STATED GOAL: How many lines of the listing below contain the string "dropdown"? Case matters, and the reply should be the number only.

Items listed in a dataset
+---+

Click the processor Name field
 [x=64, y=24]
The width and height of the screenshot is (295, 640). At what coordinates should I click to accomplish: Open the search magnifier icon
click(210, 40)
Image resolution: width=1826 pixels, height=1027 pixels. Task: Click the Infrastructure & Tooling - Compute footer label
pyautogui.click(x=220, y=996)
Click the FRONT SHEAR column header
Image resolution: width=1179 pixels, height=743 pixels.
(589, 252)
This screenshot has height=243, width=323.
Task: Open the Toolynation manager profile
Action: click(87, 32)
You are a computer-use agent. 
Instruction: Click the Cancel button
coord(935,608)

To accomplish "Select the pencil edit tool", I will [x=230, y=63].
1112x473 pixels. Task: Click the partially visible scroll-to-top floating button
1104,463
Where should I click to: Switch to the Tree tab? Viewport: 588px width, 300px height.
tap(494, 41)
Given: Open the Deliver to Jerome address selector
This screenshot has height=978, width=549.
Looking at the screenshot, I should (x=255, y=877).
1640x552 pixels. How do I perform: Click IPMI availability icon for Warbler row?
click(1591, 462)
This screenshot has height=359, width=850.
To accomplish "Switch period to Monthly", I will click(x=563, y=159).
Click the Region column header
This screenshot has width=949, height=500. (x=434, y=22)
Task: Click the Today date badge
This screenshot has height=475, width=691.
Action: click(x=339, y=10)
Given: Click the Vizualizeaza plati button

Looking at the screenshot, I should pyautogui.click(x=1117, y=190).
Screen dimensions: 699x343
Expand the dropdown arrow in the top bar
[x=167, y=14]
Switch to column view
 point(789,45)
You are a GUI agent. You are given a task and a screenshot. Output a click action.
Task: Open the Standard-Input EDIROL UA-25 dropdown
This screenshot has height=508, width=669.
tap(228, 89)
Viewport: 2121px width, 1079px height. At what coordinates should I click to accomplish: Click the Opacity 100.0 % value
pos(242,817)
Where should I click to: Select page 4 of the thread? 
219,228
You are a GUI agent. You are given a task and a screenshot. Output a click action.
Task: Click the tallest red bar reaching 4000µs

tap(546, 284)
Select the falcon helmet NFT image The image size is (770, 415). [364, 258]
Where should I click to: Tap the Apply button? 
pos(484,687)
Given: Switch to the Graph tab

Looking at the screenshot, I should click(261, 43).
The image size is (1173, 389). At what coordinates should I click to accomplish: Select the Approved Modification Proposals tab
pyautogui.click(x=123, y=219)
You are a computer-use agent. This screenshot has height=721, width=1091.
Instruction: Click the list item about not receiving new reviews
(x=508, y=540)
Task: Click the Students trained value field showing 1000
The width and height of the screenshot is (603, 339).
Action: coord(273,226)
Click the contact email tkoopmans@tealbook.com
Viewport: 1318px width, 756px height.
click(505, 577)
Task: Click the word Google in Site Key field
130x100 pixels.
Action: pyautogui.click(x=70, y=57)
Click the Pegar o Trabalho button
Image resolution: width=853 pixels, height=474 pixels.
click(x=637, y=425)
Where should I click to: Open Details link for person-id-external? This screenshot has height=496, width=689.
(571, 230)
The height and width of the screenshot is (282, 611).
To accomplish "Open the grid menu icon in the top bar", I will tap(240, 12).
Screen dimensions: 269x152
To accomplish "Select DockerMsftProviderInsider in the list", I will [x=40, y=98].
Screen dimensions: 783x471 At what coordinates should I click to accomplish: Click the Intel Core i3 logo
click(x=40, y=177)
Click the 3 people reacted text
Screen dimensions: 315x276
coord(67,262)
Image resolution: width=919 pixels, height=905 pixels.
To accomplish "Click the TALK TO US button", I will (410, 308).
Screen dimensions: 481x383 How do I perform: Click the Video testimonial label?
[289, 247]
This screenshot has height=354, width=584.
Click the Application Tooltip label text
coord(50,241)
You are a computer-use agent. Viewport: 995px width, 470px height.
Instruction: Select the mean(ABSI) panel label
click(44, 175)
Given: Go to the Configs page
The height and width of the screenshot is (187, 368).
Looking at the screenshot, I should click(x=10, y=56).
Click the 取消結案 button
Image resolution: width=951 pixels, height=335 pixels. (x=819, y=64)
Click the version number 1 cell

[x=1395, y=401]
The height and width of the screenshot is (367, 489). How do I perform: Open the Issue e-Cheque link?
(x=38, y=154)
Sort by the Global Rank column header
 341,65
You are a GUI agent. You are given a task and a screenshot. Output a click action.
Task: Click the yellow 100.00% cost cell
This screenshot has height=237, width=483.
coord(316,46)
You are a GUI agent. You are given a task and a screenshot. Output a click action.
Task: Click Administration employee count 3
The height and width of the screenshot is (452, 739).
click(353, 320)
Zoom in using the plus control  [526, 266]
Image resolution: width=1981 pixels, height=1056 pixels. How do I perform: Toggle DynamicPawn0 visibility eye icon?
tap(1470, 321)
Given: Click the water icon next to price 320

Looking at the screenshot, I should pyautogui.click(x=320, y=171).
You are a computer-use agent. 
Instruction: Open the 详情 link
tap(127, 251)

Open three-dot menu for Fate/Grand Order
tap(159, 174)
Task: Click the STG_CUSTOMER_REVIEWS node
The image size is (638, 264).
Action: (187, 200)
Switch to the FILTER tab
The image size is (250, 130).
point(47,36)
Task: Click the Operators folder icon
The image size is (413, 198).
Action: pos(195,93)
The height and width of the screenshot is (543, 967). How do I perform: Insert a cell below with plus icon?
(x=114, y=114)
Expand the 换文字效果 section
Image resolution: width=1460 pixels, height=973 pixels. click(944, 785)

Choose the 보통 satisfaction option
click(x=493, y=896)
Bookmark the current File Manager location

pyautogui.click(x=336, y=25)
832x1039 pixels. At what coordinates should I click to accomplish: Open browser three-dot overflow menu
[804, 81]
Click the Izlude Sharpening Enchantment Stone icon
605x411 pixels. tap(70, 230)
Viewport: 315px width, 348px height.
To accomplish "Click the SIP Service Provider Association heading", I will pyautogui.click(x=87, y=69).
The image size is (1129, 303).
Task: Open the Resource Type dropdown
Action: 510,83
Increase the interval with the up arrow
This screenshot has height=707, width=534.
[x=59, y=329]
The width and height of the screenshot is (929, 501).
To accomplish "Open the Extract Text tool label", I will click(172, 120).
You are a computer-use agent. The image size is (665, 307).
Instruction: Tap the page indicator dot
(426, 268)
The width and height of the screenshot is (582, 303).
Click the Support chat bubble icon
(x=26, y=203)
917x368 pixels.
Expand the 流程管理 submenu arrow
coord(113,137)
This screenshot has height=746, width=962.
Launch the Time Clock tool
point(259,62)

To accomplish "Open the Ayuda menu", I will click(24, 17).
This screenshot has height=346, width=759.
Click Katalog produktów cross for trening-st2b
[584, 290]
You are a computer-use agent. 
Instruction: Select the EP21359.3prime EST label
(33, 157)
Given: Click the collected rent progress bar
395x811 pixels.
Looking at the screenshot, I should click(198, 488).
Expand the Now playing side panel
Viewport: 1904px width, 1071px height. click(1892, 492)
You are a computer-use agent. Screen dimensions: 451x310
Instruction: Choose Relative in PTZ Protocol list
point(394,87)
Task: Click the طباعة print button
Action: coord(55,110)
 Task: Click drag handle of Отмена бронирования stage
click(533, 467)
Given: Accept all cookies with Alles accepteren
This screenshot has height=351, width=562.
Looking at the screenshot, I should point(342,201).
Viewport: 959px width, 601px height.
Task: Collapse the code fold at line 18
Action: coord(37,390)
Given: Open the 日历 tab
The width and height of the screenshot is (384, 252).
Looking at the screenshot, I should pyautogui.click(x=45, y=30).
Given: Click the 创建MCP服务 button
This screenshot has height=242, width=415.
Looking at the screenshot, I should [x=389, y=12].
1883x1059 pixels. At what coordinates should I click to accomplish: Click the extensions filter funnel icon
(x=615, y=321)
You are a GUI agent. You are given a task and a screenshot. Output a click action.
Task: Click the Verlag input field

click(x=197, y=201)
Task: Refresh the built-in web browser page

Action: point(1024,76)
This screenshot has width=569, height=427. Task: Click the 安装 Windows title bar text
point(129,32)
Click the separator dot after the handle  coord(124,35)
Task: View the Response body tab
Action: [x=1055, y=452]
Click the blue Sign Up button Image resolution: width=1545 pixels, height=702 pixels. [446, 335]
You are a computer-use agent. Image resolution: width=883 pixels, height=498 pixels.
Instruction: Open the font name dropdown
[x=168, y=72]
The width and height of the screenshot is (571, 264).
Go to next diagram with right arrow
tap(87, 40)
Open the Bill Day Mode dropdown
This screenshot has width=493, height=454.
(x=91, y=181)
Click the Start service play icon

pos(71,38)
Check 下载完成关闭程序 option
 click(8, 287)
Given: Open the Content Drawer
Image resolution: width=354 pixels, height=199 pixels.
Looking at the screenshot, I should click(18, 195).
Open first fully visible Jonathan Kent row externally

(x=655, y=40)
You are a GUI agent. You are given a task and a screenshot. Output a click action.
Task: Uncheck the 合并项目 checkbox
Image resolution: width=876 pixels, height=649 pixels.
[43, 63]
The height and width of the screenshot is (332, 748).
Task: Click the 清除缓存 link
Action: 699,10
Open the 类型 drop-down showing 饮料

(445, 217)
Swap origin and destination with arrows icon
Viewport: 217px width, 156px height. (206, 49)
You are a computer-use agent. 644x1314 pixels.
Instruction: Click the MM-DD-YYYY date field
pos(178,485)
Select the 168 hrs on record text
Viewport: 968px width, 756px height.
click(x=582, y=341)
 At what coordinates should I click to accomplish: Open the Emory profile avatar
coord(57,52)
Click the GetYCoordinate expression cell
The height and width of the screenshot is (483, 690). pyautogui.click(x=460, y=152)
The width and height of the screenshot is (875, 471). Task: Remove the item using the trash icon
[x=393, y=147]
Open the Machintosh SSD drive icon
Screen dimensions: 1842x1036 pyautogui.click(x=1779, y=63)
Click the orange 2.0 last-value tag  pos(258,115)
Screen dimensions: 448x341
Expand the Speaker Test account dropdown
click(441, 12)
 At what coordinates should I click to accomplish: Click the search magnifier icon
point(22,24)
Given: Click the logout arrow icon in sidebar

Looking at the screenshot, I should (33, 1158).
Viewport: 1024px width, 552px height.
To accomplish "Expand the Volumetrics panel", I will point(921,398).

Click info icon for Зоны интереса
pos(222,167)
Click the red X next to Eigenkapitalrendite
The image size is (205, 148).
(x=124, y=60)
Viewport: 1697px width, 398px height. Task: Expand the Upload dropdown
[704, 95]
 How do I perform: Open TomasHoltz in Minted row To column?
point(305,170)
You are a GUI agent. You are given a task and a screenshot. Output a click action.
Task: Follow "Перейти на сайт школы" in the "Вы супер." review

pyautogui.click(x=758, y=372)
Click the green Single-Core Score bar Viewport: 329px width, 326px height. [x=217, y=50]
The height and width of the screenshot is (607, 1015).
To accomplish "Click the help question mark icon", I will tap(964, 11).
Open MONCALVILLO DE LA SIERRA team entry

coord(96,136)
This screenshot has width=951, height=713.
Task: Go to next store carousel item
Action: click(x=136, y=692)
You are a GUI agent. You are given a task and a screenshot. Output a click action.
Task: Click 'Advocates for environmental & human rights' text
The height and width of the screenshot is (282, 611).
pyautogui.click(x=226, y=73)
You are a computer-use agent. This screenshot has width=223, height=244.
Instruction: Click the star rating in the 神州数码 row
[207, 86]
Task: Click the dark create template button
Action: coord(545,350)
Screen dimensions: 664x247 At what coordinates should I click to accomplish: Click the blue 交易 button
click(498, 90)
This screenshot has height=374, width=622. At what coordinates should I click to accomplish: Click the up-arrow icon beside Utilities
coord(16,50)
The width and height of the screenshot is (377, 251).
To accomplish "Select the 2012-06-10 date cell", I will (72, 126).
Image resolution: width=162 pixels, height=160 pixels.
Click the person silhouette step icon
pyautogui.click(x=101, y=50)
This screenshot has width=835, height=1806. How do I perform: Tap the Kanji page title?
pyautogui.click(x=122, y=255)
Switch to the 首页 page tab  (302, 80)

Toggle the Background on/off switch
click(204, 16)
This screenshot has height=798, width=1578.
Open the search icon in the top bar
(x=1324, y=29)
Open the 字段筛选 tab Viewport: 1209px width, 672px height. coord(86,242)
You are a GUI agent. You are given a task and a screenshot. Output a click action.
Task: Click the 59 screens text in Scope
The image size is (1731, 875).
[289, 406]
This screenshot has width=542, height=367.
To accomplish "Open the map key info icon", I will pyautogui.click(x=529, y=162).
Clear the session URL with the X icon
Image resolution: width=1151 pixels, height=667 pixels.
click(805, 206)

+---+

OUTPUT FOR THIS TASK: 7